J'attendais au moins ça de la guerre, voir l'azur, comme soufflés d'une flûte ces nuages qui contemplent l'inanité humaine et s'en vont.
Assis à l'étude dans des pièces parfois
Sans vue,
J'avais presque omis ce nécessaire : les éléments, leurs variables, leur jeu symphonique en accompagnement des heures
Et la campagne là
Ouverte, par une fenêtre
Les grands cieux, tout ce que cela requiert : rosée, lente évaporation et calme, si ce n'était qui tambourine un étrange bruit de fond,
L'orchestration douleur :
Des hommes au loin se battent pour conquérir vingt centimètres.
Goupille
où ont-ils donc disparu dans quelle vie tous ces tableaux
que j’aimais tant le grand tilleul les rameaux sa chevelure
ils bougent vivaces dans le vent on croirait à l’allure
les tentacules l’anémone dans marine de l’eau
et la vue nocturne un nuage furtif éventail presque
triangulaire qui se promène
infernale fresque champ de mines champ de barbelés
les ongles blêmes les brodequins sur le n’importe quoi
tapent gourde perdue vareuse enfouie rebords en miettes
dans cette angoisse pure couleur terre le minutage
d’une goupille qui vous happe mais quel poids pèse encore
la culture
Choc
Avec un vieil oncle de la ville revenue,
Elle ne voit plus la ferme :
Cette fumée sur le village au loin, qu'est-ce ?

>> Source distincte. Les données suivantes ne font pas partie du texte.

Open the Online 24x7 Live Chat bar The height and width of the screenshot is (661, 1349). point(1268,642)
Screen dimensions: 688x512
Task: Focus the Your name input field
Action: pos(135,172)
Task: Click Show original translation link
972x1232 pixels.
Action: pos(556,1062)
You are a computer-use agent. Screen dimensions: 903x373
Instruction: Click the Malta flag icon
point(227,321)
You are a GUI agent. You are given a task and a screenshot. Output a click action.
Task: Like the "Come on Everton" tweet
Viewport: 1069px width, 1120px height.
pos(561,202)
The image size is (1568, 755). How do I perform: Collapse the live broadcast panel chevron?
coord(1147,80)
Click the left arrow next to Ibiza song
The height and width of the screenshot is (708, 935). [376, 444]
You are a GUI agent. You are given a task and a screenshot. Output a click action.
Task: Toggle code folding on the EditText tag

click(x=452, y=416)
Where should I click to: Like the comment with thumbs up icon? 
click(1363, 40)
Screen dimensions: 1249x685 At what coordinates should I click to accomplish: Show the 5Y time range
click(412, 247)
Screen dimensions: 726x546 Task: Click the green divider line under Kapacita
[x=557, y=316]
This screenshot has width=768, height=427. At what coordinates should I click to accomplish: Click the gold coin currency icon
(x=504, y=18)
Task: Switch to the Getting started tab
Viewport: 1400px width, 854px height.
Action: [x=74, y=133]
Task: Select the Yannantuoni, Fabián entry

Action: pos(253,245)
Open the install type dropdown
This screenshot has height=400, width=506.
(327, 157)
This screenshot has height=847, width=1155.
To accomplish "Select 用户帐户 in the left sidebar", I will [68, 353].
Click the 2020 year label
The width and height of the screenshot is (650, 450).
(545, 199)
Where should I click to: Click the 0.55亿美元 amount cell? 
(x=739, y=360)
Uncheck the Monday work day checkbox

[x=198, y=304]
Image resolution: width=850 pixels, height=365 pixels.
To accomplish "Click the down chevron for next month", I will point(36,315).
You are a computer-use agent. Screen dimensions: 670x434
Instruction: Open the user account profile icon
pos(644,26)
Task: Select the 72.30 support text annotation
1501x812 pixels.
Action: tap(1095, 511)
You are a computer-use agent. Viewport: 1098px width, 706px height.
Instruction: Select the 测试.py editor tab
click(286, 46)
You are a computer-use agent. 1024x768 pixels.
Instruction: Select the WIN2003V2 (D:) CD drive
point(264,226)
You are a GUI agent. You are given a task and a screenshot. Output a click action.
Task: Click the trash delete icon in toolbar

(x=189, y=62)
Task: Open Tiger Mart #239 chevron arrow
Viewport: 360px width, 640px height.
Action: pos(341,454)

Hélianthe qui se fane, la ligne – le front – a basculé à terme ?
Angoisse, les derniers dix kilomètres,
Et son mari sur place où ?
Aura-t-il pu se mettre à l'abri?
Avant de le voir brusque débouler avec d'autres
Sur la route,
Dans une agitation soudaine,
Leurs bras bougeant, ombellifères sous le vent en bord de chemin,
Vivants de vie et debout,
Lumineux dans leurs chemises sales.
« Stop !
Ne continuez pas par ici ça fuse encore les balles !
J'avais si peur que tu sois déjà au village, ma chère,
Enfin à ce qui en reste – une jonchée – les charpentes à nu
Et les poutres,
De l'épeautre.
Sinon, faudra t'habituer au changement de déco express :
La maison est un cratère. »
Options
Dans les tranchées perdu il se sera, tiens !
Errant sur les coteaux, métronome affolé, courant à l'envers.
Par instinct, un soldat ennemi
De son bourgeron il aura dégarni, filant le sien :
C'est la raison pour laquelle on a sur un corps pris par la France déniché ses affaires.
Un obus ayant atterri sur sa trogne,
Dans une fosse lunaire, amnésique, il aura paumé le nord,
Quelque part se sera évanoui
– Une fermière le ramenant chez elle par ses pognes –,
Héros pour un conte inédit où l'on se gave de pain d'épices, de lait, d'alcool fort.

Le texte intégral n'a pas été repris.